L’avversario, quantunque in apparenza sembrasse molto meno robusto, aveva parata la botta con tale velocità e maestria da strappare, agli spettatori, un vero urlo d’entusiasmo.

Perfino miss Ellen si era degnata di approvare con un gesto del capo.

By-good! — brontolo l’americano, sconcertato. — Non vi credevo così forte, signor di Montcalm.

Mi tenevo sicuro di spazzarvi via subito, mentre ora mi accorgo d’aver di fronte un boxer di prima forza.

Bah!... Vedremo la fine!... —

Il canadese si limitò a sorridere ed a lanciare uno sguardo rapido verso miss Ellen.

La giovane americana, in piedi dietro al volante, conservava una immobilità assoluta. Solamente i suoi occhi pareva che si fossero accesi.

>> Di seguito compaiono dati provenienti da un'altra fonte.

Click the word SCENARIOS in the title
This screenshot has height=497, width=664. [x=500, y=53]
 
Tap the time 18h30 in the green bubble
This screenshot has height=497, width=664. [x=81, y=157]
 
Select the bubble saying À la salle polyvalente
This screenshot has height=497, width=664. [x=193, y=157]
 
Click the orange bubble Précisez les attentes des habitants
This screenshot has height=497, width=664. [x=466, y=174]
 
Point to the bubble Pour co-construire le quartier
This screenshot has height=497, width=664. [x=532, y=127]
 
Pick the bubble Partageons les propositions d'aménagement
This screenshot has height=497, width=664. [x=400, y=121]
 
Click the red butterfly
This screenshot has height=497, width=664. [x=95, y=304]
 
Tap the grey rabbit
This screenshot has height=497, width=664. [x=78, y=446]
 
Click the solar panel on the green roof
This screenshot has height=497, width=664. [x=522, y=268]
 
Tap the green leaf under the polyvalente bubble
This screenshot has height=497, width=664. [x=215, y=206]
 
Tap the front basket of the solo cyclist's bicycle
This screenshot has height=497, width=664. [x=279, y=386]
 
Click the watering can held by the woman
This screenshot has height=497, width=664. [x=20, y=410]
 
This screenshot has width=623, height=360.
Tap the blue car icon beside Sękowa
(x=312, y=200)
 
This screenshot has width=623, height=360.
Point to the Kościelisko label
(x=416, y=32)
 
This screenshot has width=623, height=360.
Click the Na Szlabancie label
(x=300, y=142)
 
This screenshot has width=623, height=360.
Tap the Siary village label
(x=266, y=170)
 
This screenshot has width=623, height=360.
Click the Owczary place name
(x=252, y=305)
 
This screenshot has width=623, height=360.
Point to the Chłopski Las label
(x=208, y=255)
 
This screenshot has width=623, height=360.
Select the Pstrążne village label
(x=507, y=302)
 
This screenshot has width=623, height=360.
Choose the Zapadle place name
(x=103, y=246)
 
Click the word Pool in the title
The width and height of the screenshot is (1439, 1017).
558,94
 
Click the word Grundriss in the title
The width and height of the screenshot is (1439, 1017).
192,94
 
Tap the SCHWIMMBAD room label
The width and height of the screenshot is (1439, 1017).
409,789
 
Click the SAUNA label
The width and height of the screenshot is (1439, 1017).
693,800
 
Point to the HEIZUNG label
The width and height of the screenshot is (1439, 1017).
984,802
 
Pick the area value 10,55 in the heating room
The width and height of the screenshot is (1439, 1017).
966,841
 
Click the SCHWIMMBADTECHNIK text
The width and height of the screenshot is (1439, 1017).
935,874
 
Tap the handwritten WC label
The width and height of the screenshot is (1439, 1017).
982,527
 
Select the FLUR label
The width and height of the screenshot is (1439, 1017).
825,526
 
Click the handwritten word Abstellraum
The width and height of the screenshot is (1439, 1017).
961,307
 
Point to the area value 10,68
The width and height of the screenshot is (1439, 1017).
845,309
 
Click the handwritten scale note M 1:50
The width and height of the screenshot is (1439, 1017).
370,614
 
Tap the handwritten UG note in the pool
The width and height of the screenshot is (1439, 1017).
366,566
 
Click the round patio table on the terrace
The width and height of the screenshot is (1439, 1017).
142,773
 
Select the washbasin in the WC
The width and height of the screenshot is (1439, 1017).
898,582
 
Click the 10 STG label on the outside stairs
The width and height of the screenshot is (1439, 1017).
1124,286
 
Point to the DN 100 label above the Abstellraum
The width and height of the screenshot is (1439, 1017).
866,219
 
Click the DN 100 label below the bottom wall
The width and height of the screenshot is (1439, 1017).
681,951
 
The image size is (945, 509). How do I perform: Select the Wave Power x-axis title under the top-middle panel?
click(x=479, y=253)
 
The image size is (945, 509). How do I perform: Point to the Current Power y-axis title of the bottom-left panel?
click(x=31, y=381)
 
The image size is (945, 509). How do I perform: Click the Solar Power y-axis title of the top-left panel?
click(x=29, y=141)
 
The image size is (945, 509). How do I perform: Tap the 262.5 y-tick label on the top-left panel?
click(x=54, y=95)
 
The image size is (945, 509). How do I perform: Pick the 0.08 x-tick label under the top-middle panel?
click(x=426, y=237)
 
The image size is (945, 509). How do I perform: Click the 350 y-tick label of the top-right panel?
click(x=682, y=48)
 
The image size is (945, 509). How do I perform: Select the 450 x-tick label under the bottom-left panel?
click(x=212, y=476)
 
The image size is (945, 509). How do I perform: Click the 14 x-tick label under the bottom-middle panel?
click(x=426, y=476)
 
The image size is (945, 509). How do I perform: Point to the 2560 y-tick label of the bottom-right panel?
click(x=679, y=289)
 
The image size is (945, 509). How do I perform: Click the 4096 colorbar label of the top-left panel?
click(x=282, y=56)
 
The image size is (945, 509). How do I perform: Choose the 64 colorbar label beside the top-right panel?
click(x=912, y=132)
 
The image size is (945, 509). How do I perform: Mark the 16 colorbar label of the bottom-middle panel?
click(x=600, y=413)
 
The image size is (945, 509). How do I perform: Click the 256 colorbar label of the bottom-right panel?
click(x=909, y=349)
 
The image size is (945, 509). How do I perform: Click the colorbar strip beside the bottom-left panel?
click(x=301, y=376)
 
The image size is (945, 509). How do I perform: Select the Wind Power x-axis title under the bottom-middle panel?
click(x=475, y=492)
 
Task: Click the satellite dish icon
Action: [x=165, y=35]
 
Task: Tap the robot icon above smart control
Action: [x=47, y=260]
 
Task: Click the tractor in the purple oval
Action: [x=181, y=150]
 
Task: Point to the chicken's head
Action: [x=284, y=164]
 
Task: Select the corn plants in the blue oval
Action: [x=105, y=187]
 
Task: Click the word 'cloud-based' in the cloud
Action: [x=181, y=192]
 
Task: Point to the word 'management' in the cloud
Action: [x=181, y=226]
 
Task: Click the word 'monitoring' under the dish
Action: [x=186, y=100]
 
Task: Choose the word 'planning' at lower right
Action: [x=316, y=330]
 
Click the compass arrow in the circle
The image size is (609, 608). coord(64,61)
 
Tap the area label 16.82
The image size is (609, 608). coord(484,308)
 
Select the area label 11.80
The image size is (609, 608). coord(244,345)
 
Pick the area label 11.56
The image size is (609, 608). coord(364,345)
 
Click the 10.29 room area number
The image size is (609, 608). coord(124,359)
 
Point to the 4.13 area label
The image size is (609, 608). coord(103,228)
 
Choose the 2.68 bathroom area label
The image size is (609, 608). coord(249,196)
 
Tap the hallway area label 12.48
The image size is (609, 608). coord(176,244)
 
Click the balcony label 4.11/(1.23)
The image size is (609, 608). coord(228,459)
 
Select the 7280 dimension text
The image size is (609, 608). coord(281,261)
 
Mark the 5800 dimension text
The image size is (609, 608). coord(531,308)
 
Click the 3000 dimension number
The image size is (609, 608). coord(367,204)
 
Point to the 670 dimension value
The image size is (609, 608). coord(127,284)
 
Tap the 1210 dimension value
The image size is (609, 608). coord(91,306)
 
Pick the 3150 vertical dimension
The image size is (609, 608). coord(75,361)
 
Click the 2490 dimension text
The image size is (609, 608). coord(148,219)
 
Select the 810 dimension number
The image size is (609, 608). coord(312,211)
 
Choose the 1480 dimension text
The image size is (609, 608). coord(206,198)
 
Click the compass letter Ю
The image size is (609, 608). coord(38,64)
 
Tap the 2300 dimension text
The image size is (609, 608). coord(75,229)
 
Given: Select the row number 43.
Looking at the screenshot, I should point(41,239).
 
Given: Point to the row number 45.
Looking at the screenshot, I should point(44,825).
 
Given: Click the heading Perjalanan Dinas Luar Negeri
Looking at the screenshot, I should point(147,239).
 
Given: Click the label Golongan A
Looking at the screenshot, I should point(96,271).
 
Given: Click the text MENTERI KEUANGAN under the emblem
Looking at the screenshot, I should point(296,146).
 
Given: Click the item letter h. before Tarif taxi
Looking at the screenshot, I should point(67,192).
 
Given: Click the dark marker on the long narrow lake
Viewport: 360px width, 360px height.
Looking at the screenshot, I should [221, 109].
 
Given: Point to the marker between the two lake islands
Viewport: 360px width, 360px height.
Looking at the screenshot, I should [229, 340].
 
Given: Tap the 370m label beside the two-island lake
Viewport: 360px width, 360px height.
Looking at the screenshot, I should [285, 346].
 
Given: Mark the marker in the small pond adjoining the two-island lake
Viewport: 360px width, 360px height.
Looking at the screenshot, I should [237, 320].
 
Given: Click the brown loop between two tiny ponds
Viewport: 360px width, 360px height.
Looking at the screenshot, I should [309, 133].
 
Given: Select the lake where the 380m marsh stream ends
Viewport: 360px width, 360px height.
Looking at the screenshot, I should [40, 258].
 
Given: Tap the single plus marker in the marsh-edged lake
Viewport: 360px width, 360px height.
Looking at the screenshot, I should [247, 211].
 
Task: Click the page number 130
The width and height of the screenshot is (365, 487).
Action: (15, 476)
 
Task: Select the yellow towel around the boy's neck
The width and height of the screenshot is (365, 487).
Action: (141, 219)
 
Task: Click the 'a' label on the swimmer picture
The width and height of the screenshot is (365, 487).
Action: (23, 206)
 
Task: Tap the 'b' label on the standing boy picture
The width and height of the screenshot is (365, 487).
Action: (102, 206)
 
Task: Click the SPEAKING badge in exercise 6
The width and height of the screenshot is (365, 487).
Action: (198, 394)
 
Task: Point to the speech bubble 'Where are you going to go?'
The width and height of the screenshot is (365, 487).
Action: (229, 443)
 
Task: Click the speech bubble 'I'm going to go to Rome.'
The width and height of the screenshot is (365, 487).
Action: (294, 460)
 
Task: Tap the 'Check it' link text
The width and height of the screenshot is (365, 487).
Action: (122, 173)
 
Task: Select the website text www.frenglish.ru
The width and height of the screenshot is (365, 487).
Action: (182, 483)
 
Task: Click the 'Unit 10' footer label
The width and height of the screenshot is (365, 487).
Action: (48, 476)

— Attento, signor di Montcalm, — riprese l’americano, il quale si era rimesso prontamente in guardia. — Vi avverto che io proverò contro di voi un colpo terribile, insegnatomi dal mio maestro, che se riesce vi spaccherà la fronte e vi farà, nel medesimo tempo, schizzare gli occhi dalle orbite.

Lo chiamano il colpo di Tom Powell.

— Chiacchierate meno e agite di più, signor Torpon, — rispose il canadese. — Non sentite dunque quest’aria frizzante?

— Bah!... Noi yankees siamo ben corazzati contro il freddo e anche contro il caldo. Non per niente ci chiamano mezzi uomini e mezzi coccodrilli.